Here is the solution of what to do get rid of the beer belly.
- Remove sugar and high fructose corn syrup from your diet.
- The second effective step is to cut out as many empty starches that you can cut out like white rice, bread, sweets, cookies, cakes, ice cream and pasta. The reason for this is that these starchy foods get metabolized in the gut into sugar, which causes an insulin response. The extra insulin is responsible for developing inflammation in the arteries, which eventually leads to heart attacks and strokes.
- Exercise on a regular basis. This will produce HDL cholesterol, the protective cholesterol, which balances LDL cholesterol.
- Perhaps the most important step is to rebalance your food intake. With this I mean that you replace high glycemic-index carbs with low glycemic-index carbs. This means you will eat a lot of salads, steamed vegetables, and fruit. This gives you a lot of extra fiber, which your system needs to slow down the rate of sugar absorption, helps you to lower LDL cholesterol and helps you to detoxify your body in the gut where toxins are bound to fiber.

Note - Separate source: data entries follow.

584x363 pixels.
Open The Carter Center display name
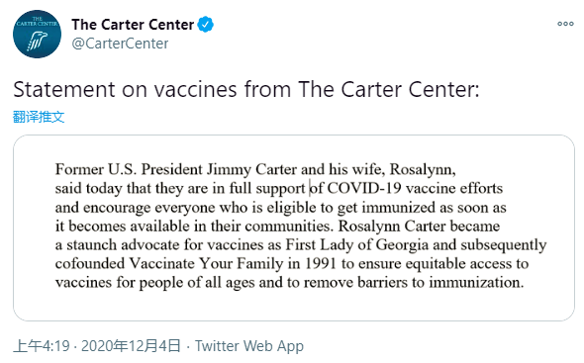pyautogui.click(x=133, y=25)
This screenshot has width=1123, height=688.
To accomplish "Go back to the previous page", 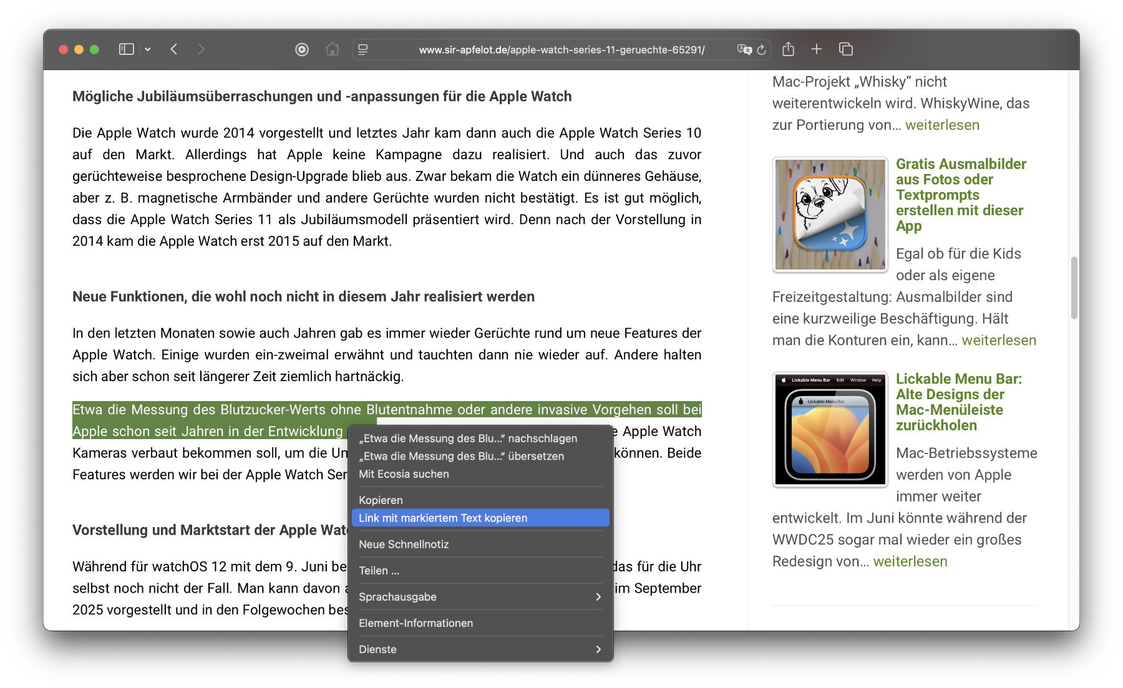I will 174,49.
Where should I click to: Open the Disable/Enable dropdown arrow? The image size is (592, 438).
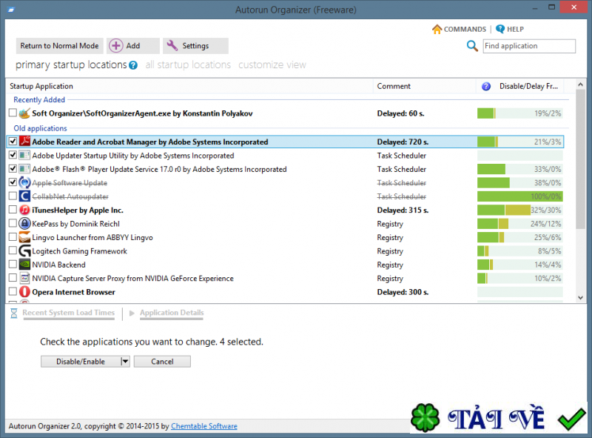coord(125,362)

- If you are heavily into alcoholic drinks there is another source of refined carbohydrates that gets metabolized into LDL cholesterol, triglycerides and can cause fatty liver disease and liver cirrhosis. A moderate consumption of alcohol (one drink for women per day and two drinks for men per day) lowers the risk of heart attacks and strokes, while excessive alcohol intake increases the risk.

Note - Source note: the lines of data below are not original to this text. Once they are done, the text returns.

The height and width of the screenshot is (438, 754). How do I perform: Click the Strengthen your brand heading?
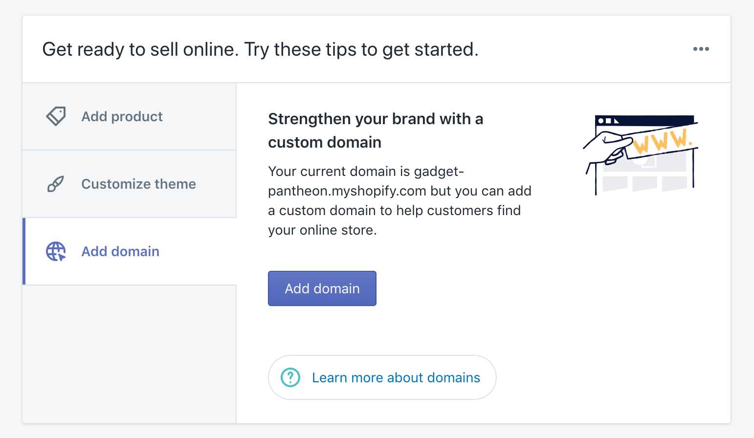click(x=375, y=130)
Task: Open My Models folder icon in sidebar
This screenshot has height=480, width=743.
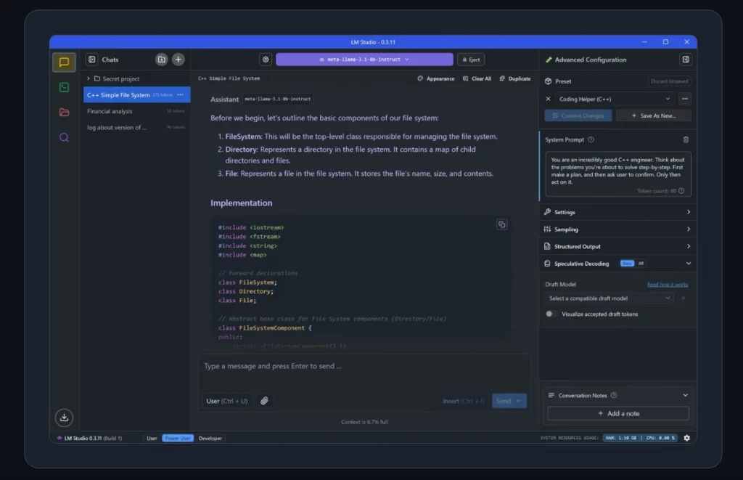Action: tap(64, 112)
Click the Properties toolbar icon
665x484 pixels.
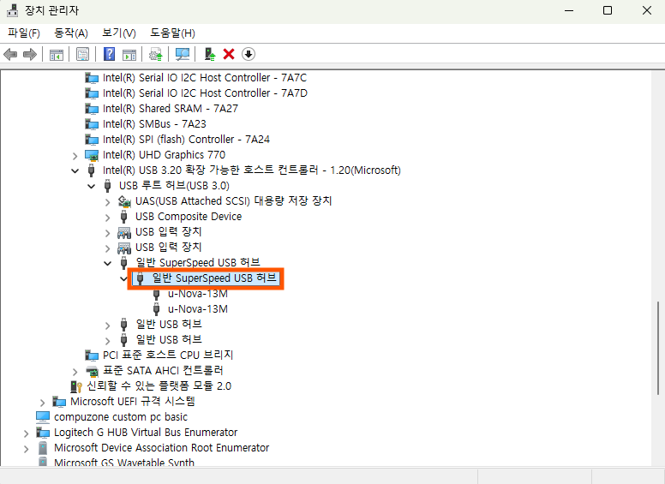click(x=82, y=54)
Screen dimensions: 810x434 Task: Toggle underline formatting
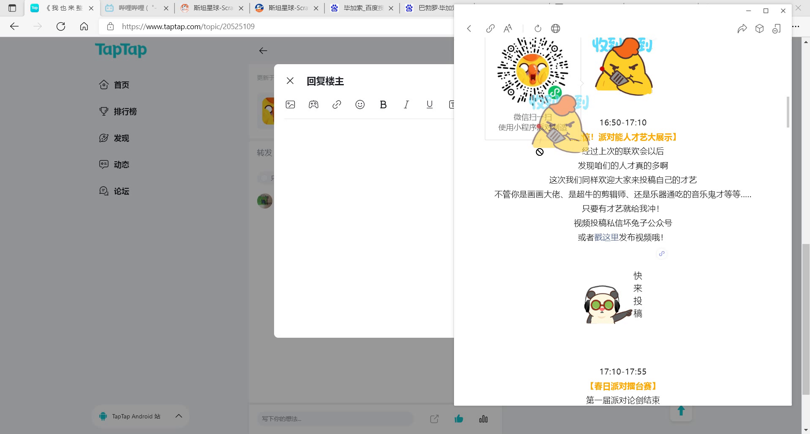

- Bioidentical hormone replacement may be something you have not heard about. But if you are a woman above the age of 40 or a man above the age of 50 chances are that your natural hormone production from your testicles or adrenal glands (in a man) or from the ovaries or adrenal glands (in a woman) are no longer keeping up with the demand of regular life. Part of the aging process is that is that the production of our sex hormones slows down shortly before menopause in women and shortly before andropause in men. This will not only manifest itself in hot flashes and sleep disturbance in women or in erectile dysfunction and grumpiness in men; it will eventually lead to a lack of energy metabolism in the heart, the brain and other organ systems that have sex hormone receptors. A lack of hormones translates into yet another cause of heart attacks, strokes and certain cancers. This is an area where conventional medicine disagrees with anti-aging medicine. But it is my experience from years in general practice that heart attacks, strokes, colorectal cancer and pancreatic cancer in both sexes, cancer of the breasts, uterus and ovaries in women and prostate cancer in men are indeed more common when natural hormone production has declined.

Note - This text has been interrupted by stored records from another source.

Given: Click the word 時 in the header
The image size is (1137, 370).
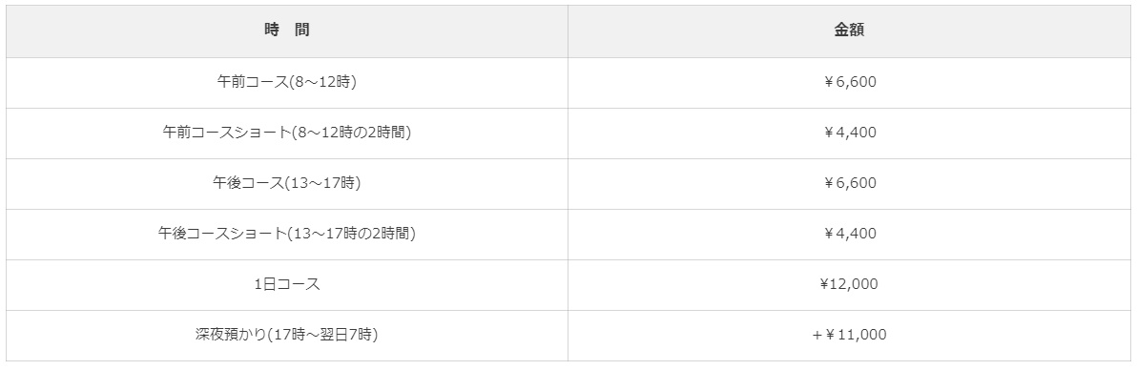Looking at the screenshot, I should (272, 31).
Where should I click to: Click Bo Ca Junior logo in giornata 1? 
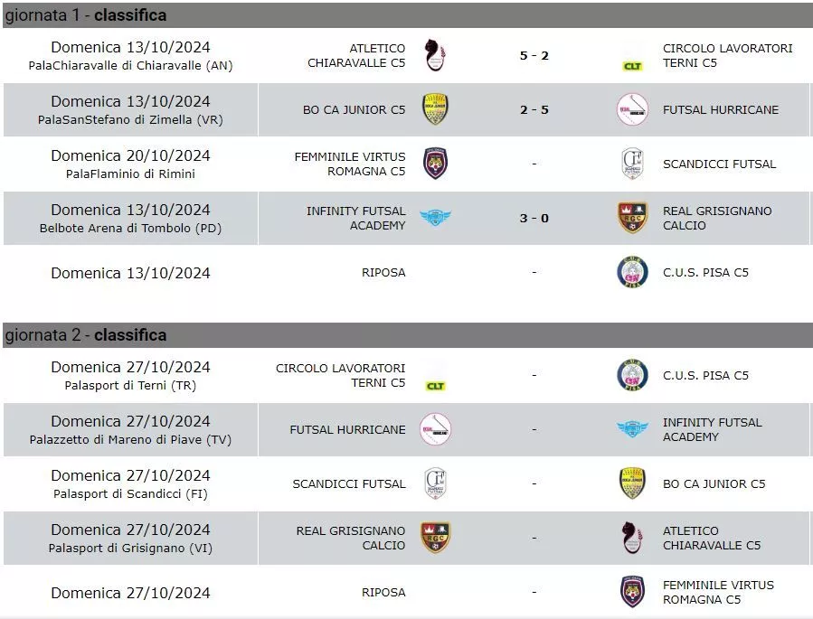[435, 109]
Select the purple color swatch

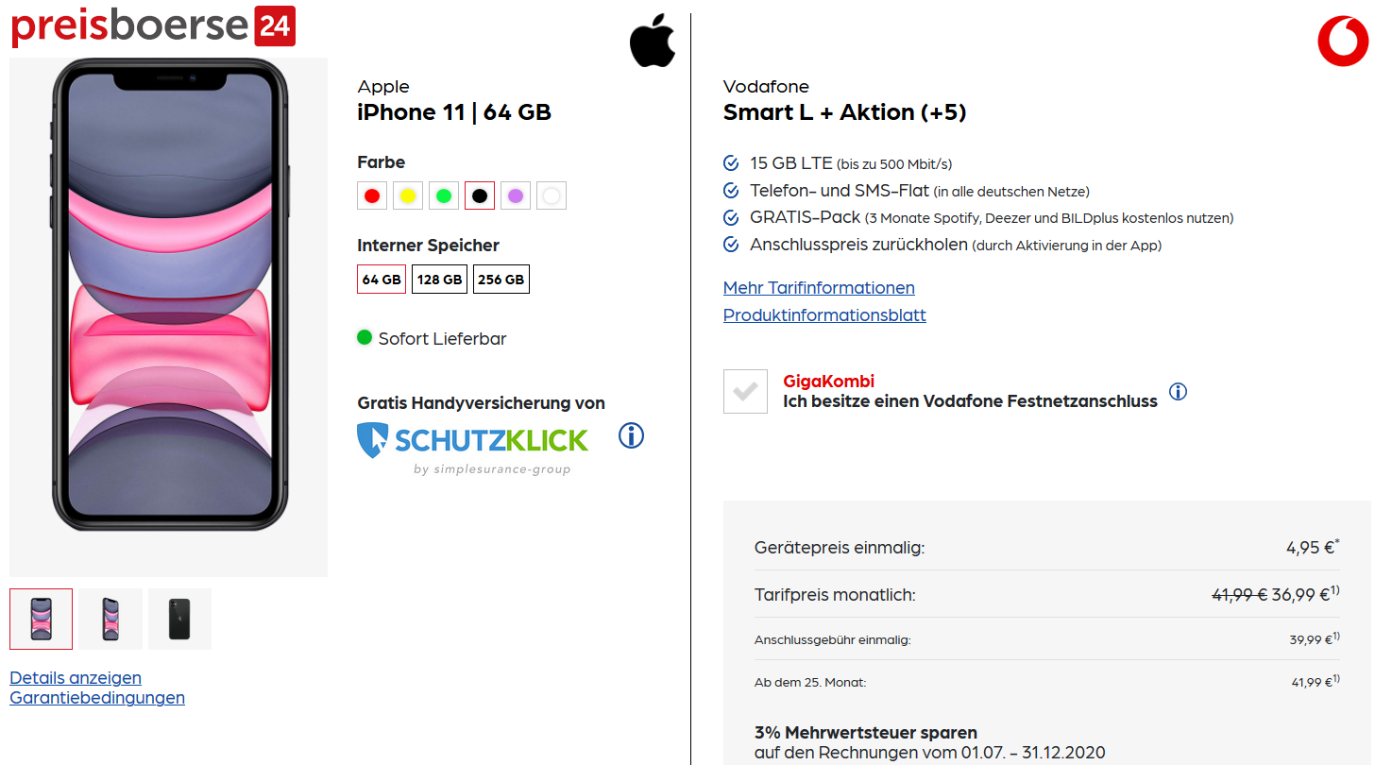click(x=516, y=196)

On the other hand, when bioidentical hormone replacement is given, the metabolism of all cells will return to normal and the likelihood of not developing all these illnesses at an earlier time is diminishing as well. It is not a panacea for eternal life, but it will add significant longevity without premature disabilities, which is what we all need.
Although weight gain around the waistline is common these days and increased mortality due to heart attacks, strokes and cancer is common, we do not have to accept this as the new norm. We need to assess our food intake habits, cut out the items that contribute to the beer belly and ask ourselves what other change in lifestyle we need to do to improve our body shape and our energy metabolism. Life is too precious to just throw away years of fruitful living in our golden retirement years. Work on these factors in midlife or even in younger years and you will enjoy disease-free aging.